In 1687, when John Estell Sr. settled in what would become Weymouth Township, he had no idea the location would eventually be named after his family or that much of the Estell legacy would be preserved as part of an Atlantic County Park located on State Route 50.
The Estells were descended from the French D’Estails, a Huguenot family that escaped religious persecution in their native country by relocating to England. In an online posting, the Estell Manor Historical Society identifies Jean Conte D’Estail as purchasing an estate in Langdale County, England.
According to the National Register of Historic Places, the family was granted 271 acres of land in Monmouth County, New Jersey by British monarchs George I and Queen Anne in 1671 and soon settled across the Atlantic.
When George II provided an additional 6,000 to 8,000 acres in the southern portion of the state then called West Jersey, John Estell Sr. relocated to the spot. In 1695, the Estell territory officially became part of Weymouth Township, which belonged to Gloucester County at the time.
It was John Estell Jr. who, over the next 55 years, began to establish the family’s reputation in the area, building the Estell Mansion in 1750 and founding a trading company called John Estell and Son. The business proved successful, providing South Jersey with supplies from New York City, Philadelphia, Boston and Baltimore.
In 1799, the year after Weymouth Township became part of Atlantic County, Port Elizabeth’s Eagle Works introduced the first of many glass factories in South Jersey. The business obtained supplies such as clay, lime, salt and soda from John Estell and Son, who soon began to provide similar materials for other glassworks as well.
In the early 1800s, John Jr.’s son, John Estell III, was looking to expand the family business and, according to Weymouth Township historian Douglas Yearsly, “he meant to do iron, but the ore quality must have been low [and] there was nearby competition at Monroe and Etna.”
Instead, John III established both a gristmill and sawmill on Stephens Creek, probably in the early 1820s, expanding the businesses in what was now known as Estellville. Still not satisfied, however, John III decided to move ahead with plans for a glass factory. In 1825, he contracted John H. Scott to build such a facility and one year later, his glassworks opened, further developing the village named after his family.

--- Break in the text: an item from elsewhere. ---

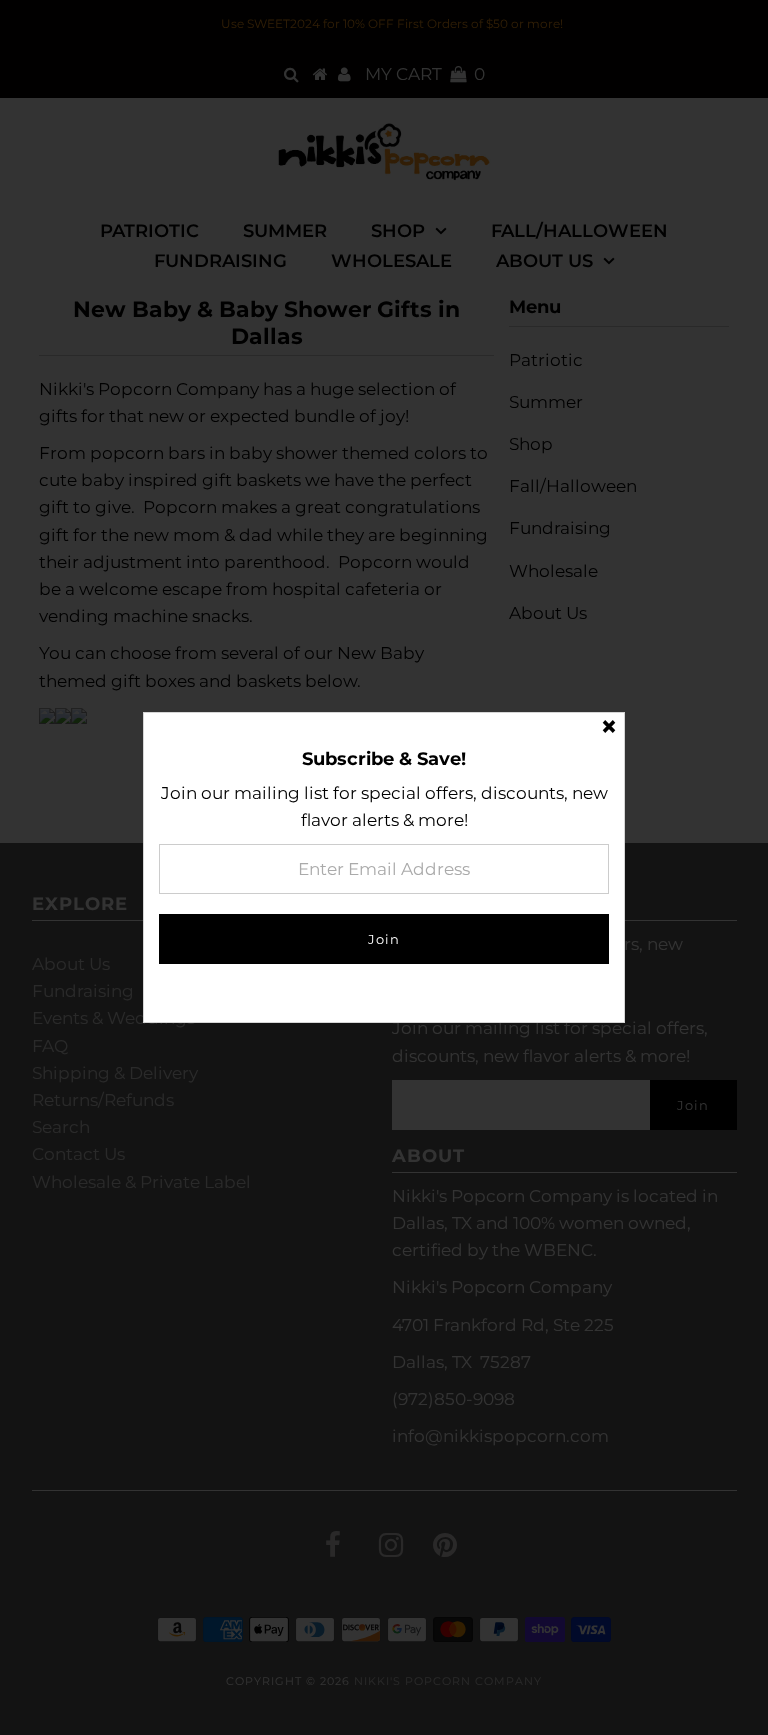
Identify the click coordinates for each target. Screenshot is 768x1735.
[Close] (609, 728)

According to the National Register of Historic Places, Scott’s design for the glasshouse included constructing the buildings out of sandstone and aggregated stone that were cemented with limestone mortar. Some buildings also incorporated “brick keystone archways.” The materials and design ensured the structures would not succumb to blazes common in such factories. The use of sandstone, the only such instance in South Jersey glasshouses of the 19th century, is the reason ruins of the Estellville Glassworks still exist today at Estell Manor Park.
The glassworks, along with homes for its employees, was contained on one acre of land within the 11-acre village that would soon house a church, school, cemetery and company store. The glass factory complex was comprised of five structures adjacent to each other.
The building that housed the melting furnace where the glass was blown and shaped is described in an Atlantic County Division of Parks and Recreation pamphlet as measuring approximately 40 feet by 70 feet with a height of 15 feet. A pot house that stored the raw materials for making glass stood north of the melting furnace.
A flattening house for the production of window panes, which proved more lucrative than the company’s bottle manufacturing, also stood on the property along with a cutting house and a line kiln, which the pamphlet describes as “two sites which remain completely below the surface and…uncovered in 1975 during the completion of the Environmental Resource and Historical Inventory of Estell Manor Park.”
The National Register of Historic Places identifies the company store as having stood on the south-side of Route 50. It was, according to its description, a two-and-a-half-story building. While John Estell III had conceived the idea of establishing a glass factory in Estellville, he would only witness its first 13 years of operation.